====== SUPPLIED INFORMATION ======

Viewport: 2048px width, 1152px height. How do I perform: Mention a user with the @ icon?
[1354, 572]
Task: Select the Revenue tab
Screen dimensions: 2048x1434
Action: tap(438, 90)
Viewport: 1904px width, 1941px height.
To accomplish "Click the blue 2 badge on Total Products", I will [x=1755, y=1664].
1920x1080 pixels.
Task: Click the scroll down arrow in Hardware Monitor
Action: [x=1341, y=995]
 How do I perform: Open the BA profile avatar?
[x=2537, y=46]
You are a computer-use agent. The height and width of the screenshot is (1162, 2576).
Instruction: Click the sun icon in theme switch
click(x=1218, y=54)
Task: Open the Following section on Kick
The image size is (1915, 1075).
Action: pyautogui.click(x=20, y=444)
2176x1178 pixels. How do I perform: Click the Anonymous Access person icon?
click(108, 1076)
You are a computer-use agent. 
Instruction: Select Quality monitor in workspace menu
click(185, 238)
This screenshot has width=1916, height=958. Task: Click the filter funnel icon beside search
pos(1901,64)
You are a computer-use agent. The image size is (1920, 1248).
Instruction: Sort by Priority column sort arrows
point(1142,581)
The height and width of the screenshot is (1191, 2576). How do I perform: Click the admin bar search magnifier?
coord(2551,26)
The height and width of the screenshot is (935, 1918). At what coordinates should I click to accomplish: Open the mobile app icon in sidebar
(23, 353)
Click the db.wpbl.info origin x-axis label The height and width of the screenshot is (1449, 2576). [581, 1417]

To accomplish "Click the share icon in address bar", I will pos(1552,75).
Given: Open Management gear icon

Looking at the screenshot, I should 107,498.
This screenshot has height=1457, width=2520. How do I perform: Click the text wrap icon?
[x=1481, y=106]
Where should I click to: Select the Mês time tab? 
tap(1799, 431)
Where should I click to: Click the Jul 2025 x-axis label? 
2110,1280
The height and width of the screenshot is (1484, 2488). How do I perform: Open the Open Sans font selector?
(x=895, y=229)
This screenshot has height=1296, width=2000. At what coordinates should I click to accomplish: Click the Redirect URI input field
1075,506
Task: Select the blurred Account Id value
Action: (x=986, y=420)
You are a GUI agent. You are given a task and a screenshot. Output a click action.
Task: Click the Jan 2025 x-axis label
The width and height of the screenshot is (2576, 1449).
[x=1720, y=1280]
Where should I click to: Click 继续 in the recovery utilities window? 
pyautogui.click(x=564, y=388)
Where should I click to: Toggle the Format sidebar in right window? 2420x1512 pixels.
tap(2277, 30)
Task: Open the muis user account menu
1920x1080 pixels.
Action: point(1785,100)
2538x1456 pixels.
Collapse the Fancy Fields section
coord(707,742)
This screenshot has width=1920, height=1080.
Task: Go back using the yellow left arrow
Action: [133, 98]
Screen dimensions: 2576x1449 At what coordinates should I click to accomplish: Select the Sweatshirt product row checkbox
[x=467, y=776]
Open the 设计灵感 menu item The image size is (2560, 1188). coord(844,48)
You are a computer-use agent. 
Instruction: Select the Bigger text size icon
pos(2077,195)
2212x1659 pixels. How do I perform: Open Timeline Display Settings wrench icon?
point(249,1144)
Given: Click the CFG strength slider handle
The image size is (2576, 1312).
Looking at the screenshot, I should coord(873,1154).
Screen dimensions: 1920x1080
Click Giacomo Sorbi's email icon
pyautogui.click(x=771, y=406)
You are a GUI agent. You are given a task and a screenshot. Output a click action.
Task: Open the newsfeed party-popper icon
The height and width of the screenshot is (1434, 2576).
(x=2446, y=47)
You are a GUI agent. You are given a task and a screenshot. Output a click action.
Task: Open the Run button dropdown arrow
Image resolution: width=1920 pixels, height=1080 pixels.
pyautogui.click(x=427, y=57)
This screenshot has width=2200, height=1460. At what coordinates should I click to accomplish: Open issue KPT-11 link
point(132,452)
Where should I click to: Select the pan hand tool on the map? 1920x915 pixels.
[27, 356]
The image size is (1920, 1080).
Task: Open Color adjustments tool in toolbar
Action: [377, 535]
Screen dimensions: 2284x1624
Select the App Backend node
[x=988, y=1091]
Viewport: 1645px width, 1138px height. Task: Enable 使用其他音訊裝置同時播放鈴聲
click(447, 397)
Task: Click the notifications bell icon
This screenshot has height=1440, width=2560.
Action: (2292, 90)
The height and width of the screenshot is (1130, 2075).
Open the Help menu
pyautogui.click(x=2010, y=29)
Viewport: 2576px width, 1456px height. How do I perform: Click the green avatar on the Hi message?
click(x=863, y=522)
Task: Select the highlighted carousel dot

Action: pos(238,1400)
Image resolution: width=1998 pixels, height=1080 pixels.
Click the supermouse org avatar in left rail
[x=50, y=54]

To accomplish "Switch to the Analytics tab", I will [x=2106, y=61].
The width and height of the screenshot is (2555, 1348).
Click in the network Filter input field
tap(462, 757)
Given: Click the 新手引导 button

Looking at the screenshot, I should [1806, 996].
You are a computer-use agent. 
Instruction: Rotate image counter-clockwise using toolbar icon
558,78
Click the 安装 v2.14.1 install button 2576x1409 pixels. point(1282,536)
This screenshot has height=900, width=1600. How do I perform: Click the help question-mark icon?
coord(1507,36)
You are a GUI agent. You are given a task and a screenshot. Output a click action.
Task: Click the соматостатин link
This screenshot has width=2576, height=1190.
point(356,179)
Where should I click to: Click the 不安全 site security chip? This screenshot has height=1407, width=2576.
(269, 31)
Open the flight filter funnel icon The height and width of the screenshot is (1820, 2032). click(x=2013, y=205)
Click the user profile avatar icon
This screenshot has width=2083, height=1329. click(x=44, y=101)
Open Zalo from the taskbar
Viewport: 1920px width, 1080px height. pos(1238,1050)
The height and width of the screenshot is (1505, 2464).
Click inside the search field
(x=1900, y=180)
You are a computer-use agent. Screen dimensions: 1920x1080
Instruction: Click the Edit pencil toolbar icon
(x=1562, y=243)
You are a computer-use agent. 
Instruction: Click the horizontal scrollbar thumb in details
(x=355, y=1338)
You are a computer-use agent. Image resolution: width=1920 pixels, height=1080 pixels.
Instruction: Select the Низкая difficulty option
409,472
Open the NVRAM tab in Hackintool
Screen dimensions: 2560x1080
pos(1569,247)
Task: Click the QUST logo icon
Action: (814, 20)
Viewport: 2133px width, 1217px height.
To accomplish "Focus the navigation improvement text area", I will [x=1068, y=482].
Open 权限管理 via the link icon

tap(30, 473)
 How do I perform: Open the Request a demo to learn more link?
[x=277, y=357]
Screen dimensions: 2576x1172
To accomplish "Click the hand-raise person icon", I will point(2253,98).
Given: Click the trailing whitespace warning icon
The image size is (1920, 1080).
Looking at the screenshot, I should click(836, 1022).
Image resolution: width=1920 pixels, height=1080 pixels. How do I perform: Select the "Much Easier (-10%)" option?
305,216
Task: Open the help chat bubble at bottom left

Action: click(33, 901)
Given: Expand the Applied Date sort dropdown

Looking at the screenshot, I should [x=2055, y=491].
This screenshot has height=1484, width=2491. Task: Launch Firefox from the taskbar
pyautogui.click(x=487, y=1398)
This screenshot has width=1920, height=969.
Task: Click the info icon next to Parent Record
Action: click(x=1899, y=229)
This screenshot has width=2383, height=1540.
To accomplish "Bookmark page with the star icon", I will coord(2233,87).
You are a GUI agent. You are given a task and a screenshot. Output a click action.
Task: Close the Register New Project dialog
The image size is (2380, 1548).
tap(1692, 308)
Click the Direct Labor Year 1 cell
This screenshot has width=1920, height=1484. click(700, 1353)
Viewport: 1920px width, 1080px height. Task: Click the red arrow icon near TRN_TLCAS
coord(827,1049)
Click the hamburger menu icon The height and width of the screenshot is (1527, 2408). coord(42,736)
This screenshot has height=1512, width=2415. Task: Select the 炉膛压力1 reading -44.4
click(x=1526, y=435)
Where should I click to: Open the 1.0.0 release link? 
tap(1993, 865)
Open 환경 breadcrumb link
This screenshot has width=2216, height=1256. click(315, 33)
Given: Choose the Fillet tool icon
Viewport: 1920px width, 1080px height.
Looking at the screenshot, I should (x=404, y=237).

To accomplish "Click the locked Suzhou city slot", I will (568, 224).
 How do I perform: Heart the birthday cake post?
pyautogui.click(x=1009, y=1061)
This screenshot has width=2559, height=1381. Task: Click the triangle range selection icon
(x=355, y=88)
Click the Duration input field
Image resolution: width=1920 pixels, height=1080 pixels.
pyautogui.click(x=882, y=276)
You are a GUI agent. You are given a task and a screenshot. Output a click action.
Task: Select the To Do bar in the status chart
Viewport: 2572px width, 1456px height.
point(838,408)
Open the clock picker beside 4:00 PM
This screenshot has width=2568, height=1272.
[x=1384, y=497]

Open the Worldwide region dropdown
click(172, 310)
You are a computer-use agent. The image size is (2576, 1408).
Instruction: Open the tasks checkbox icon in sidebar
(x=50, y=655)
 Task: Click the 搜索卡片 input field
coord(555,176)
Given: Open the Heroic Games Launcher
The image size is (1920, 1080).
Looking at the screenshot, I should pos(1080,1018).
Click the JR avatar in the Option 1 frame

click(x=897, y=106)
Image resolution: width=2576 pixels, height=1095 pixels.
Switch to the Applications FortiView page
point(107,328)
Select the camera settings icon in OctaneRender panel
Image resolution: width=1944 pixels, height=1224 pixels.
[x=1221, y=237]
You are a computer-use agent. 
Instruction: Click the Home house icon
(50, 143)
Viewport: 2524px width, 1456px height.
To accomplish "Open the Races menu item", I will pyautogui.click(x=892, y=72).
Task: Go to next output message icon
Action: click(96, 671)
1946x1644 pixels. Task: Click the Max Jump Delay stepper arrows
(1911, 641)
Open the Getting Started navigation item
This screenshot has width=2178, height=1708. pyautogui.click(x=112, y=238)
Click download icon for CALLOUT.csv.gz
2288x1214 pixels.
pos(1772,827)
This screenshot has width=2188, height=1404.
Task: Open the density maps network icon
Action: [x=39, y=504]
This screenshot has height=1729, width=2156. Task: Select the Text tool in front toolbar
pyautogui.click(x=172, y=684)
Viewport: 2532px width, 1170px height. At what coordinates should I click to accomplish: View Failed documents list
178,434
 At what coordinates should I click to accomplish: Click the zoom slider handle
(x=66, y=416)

======

**TASK:** Restate word for word the lines above, beginning at the first one and ending at the line that carries "Viewport: 1904px width, 1941px height.".

**ANSWER TO THE PROBLEM:**
Viewport: 2048px width, 1152px height. How do I perform: Mention a user with the @ icon?
[1354, 572]
Task: Select the Revenue tab
Screen dimensions: 2048x1434
Action: tap(438, 90)
Viewport: 1904px width, 1941px height.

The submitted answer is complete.